Uma chuva de barras flexíveis, amarelas, longas e finas está suspensa no ar. Ao caminhar entre elas, essas estruturas pousam sobre quem passa, como se fossem tentáculos —e só se desprendem com o avançar do corpo. Parecem ter a intenção de separar quem entra do mundo externo ou, como seu criador definiu, permitir um "espaço-tempo completamente pleno".

Essa é "Penetrável", uma das obras do venezuelano Jesús Rafael Soto presente na exposição individual "Jesús Soto - Cor, Forma, Vibração", inaugurada neste sábado, na galeria Dan, em comemoração dos cem anos do nascimento do artista.

Obra do artista venezuelano Jesús Soto, na Dan Galeria, em São Paulo
Obra do artista venezuelano Jesús Soto, na galeria Dan, em São Paulo - Divulgação

Depois de estudar as sínteses estéticas de Piet Mondrian e conceitos físicos de cinética, Soto tomou para si o desafio de conferir movimento à arte abstrata. Foi assim que iniciou a fazer esculturas baseadas na sobreposição e repetição de estruturas, criando a ilusão de movimento e desafiando as noções de espaço.

Em "Espiral con Amarillo", uma estrutura amarela cheia de curvas e fabricada em metal parece se fundir a um fundo de linhas, criando uma sensação de desmaterialização do objeto —independente de quão fixamente tentamos observar.

"É neste momento singular de diálogo em que a experiência entre o espectador e a obra permite a multiplicação infinita de pontos de vista", afirma o curador da mostra, Franck James Marlot.

Soto priorizou o uso de materiais como aço, alumínio, nylon, PVC e acrílico na elaboração de seus trabalhos, como é possível perceber nas 30 obras expostas em São Paulo —todas criadas entre 1960 e 2000 e trazidas da França, onde fica o ateliê do artista.

O conceito de "penetráveis" foi amplamente usado por Hélio Oiticica para se referir a instalações artísticas nas quais o público pode, de alguma forma, adentrar nas obras. Não por acaso, Soto teve contato direto com o efervescente círculo artístico brasileiro das décadas de 1950 e 1960, fortemente concretista.

Poucos anos antes, o venezuelano participara intensamente do Salon des Réalités Nouvelles, em Paris, que agitava as criações em torno da arte abstrata. Foi nesse momento que galerias europeias, como a Signal, em Londres, começaram a se interessar pelos artistas latino-americanos e Soto expôs junto de Lygia Clark, Sérgio Camargo e Mira Schendel –com quem conviveu também em suas passagens pelas bienais paulistanas em 1956, 1959 e 1963.

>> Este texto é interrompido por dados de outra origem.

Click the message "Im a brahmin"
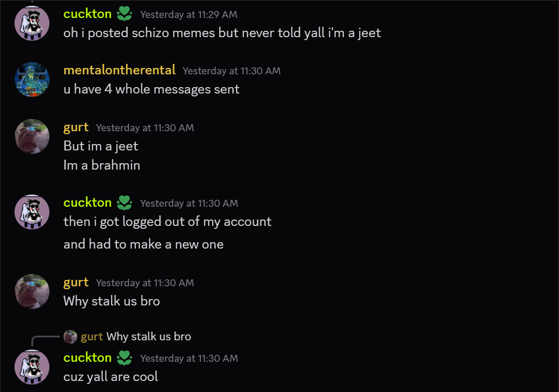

Soto era também violonista e apaixonado por música. Certa vez, durante sua estada na cidade para participar da Bienal de São Paulo, o artista chegou a tocar no bar que ficava em frente à pousada onde estava hospedado.

O artista venezuelano Jesús Soto em 1988
O artista venezuelano Jesús Rafael Soto, em 1988 - André Morain/Divulgação

"Quando seu dinheiro acabou, os músicos do local, com quem ele tinha feito amizade, o convidaram para se hospedar em suas casas" conta Flávio Cohn, diretor da Dan. Em 2002, Cohn organizaria a primeira individual de Soto no Brasil.

Foi por meio do estudo de ritmo e composição musical que o venezuelano conseguiu criar a relação entre linhas em suas esculturas, responsáveis pela sensação de movimento. Exemplos são as obras "La Cajita de Villanueva" e "Espiral Double", ambas de 1955.

No momento em que o observador se move, a sobreposição de dois planos com linhas repetidas e dispostos paralelamente fazem a escultura "vibrar", e já não é possível separar seus elementos visuais. Conhecido como "efeito de moiré", esse fenômeno permite a sensação de movimento rotativo rápido da espiral, sem uso de motorização ou eletricidade.

Apesar de sua aproximação com a arte óptica e cinética, que no Brasil teve Almir Mavignier como expoente, Soto recusou o convite para participar da exposição "Responsive Eye", no MoMA, em Nova York, em 1965. Segundo Cohn, o artista acreditava que seu trabalho, especialmente escultural, não se caracterizava como arte óptica –mas tentava ir além.

"A tridimensionalidade faz dele pioneiro na combinação de arte óptica e cinética", argumenta. Até sua morte, em 2005, Soto expôs em diversos museus e galerias de arte contemporânea pelo mundo; a obra "Penetrável" está no acervo do Pompidou, em Paris.